Earlier today, Bill Marler shared his thoughts on new proposed legislation in Colorado that provides a remarkable level of protection for food retailers who sell contaminated food. The bill would strengthen defenses that already exist under Colorado law for “non-manufacturing” sellers – providing immunity even where the manufacturer is bankrupt or outside the jurisdiction of the Court (i.e. a foreign producer.) You can view the full text of the proposed legislation.
It is worth noting that Colorado’s current product liability scheme already provides protection for non-manufacturing retailers – more than most states. Marler Clark has dealt successfully with a challenge based on Colorado’s current scheme, but it is already a significant hurdle for consumers.
In August, 2008, Marler Clark filed a lawsuit on behalf of a Colorado resident and victim of the Salmonella Saintpaul outbreak traced to jalapeno peppers. Wal-Mart, the retailer of the peppers, filed a Motion to Dismiss based on upon Colorado’s existing product liability statute, CRS 13-21-402(2). Wal-Mart argued it should be dismissed as an innocent seller, even though it had to that point refused to divulge the source of the peppers. Thankfully, and rightfully, the Court denied the motion. You can read Marler Clark’s brief in opposition.

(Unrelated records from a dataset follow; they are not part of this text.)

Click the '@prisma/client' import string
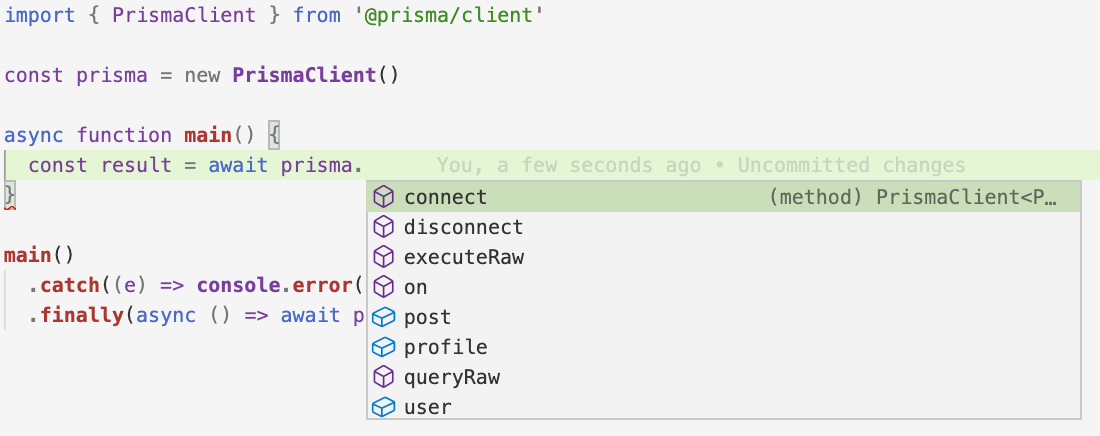Screen dimensions: 1100x436 click(x=448, y=15)
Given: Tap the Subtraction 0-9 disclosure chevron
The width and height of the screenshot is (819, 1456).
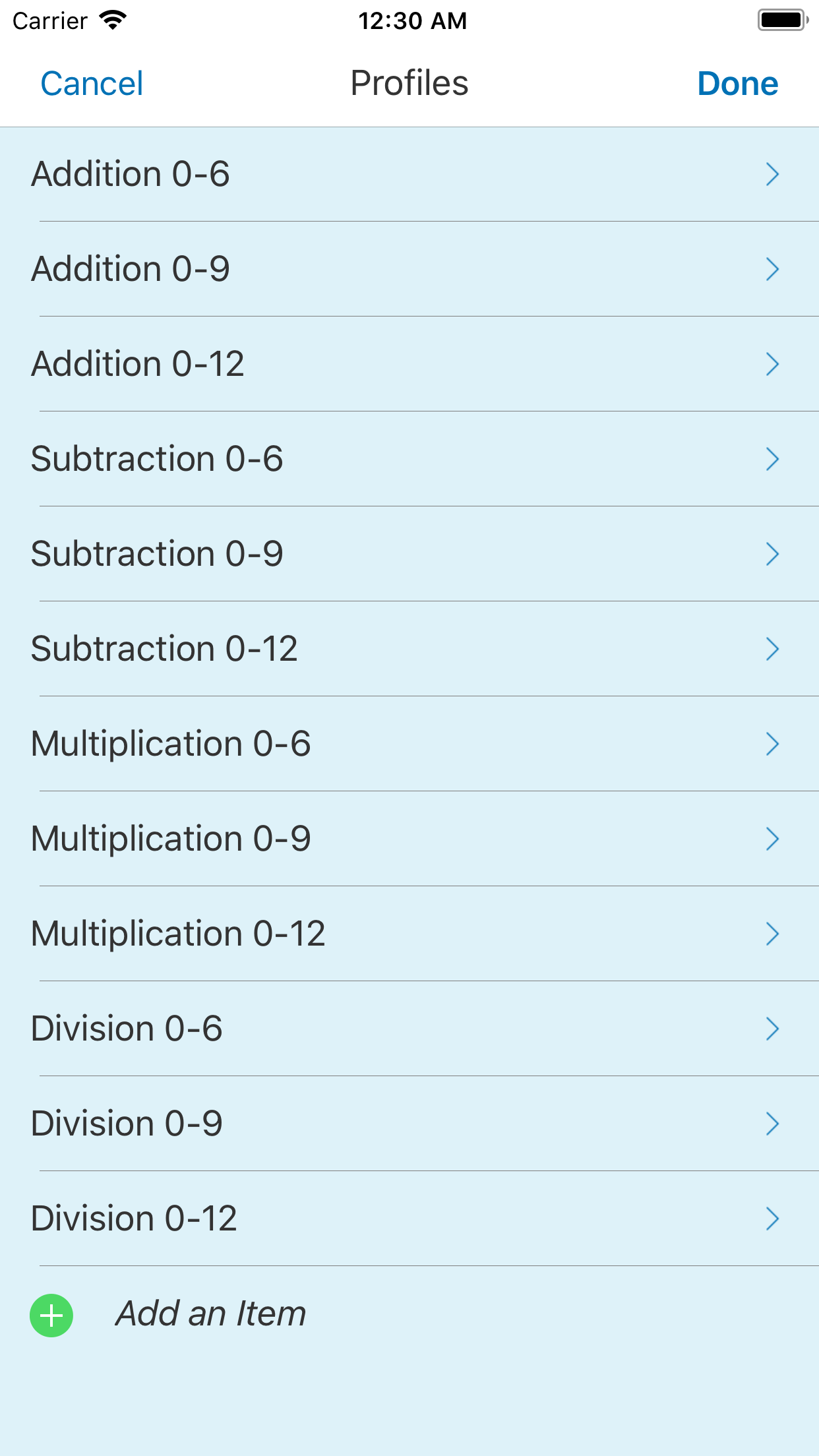Looking at the screenshot, I should [x=772, y=554].
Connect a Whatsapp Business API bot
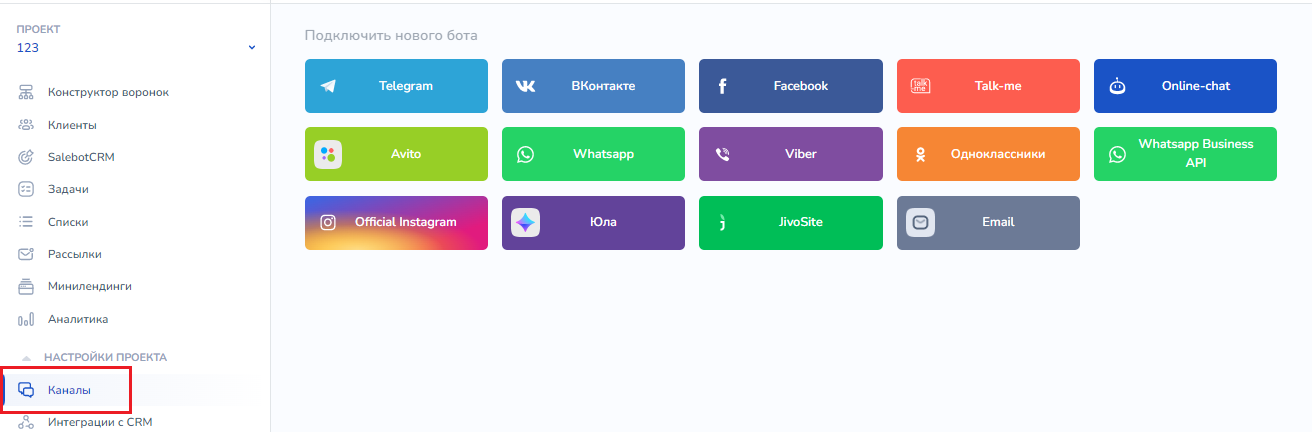The image size is (1312, 432). (x=1185, y=154)
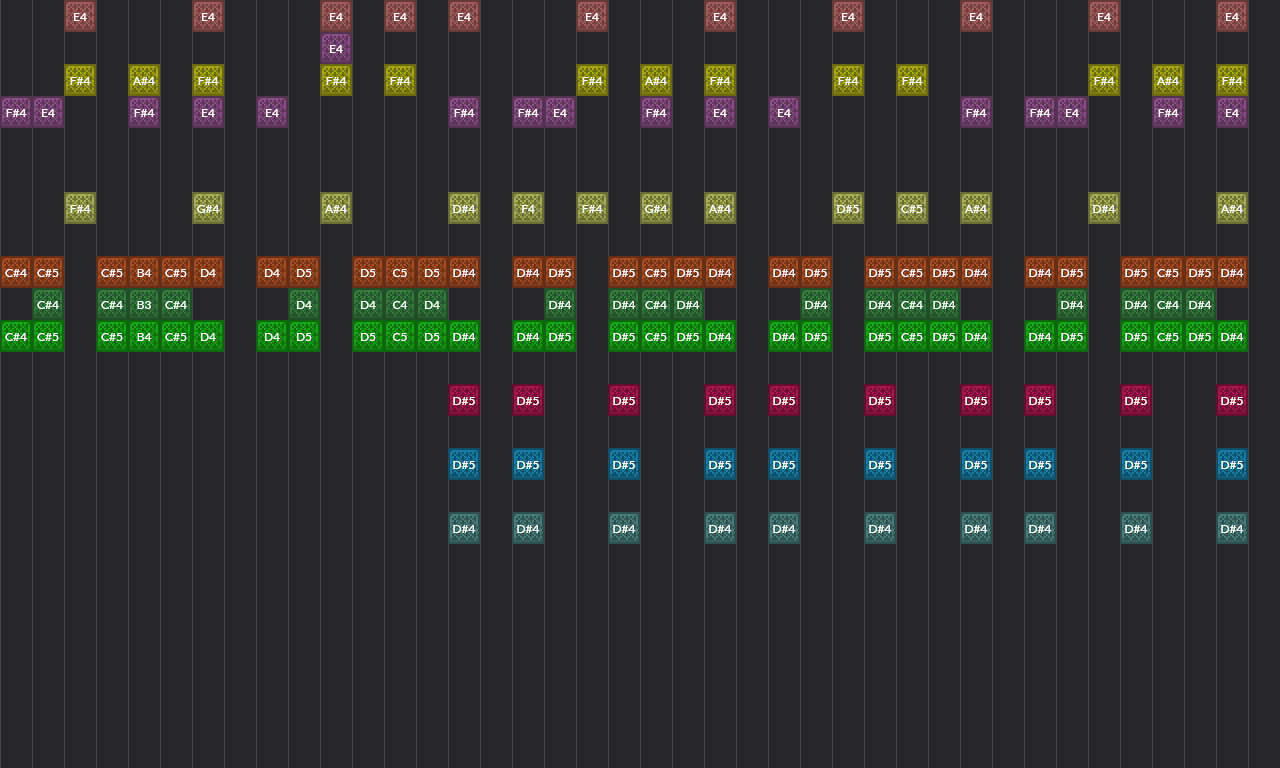Viewport: 1280px width, 768px height.
Task: Select the olive F4 note block
Action: [x=528, y=208]
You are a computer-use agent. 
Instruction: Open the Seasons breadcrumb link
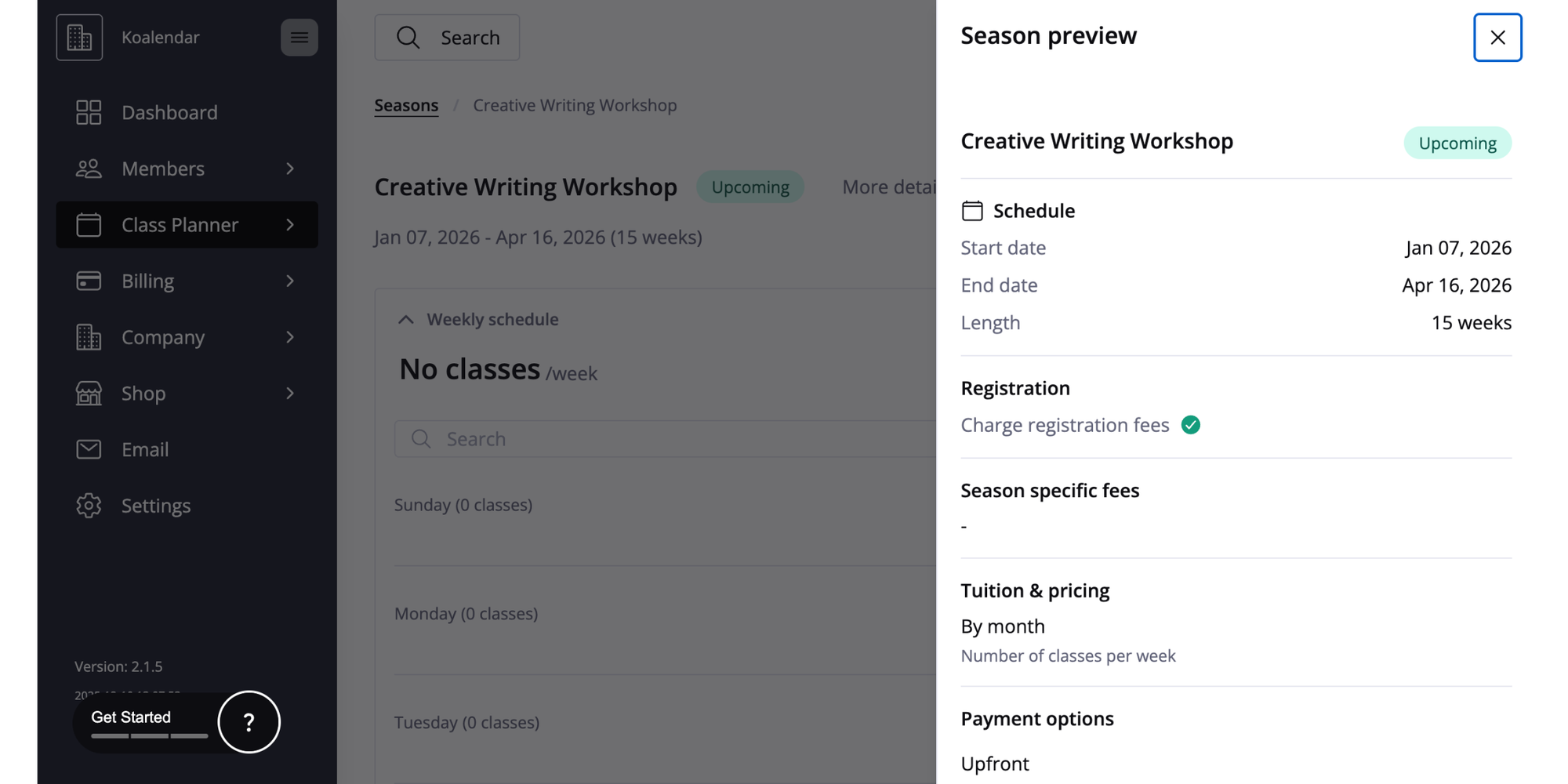(x=406, y=104)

If the proposed legislation were to become law, it is not clear that the result would be the same. Consumers would be left without any recourse for illnesses that resulted from food that originated anywhere outside the reach of Colorado’s court system. Simply put, this is a terrible idea. The retailer or retailers who are pushing this idea should change their focus – don’t seek immunity for passing along contaminated food. Instead, strive to avoid selling contaminated food in the first place.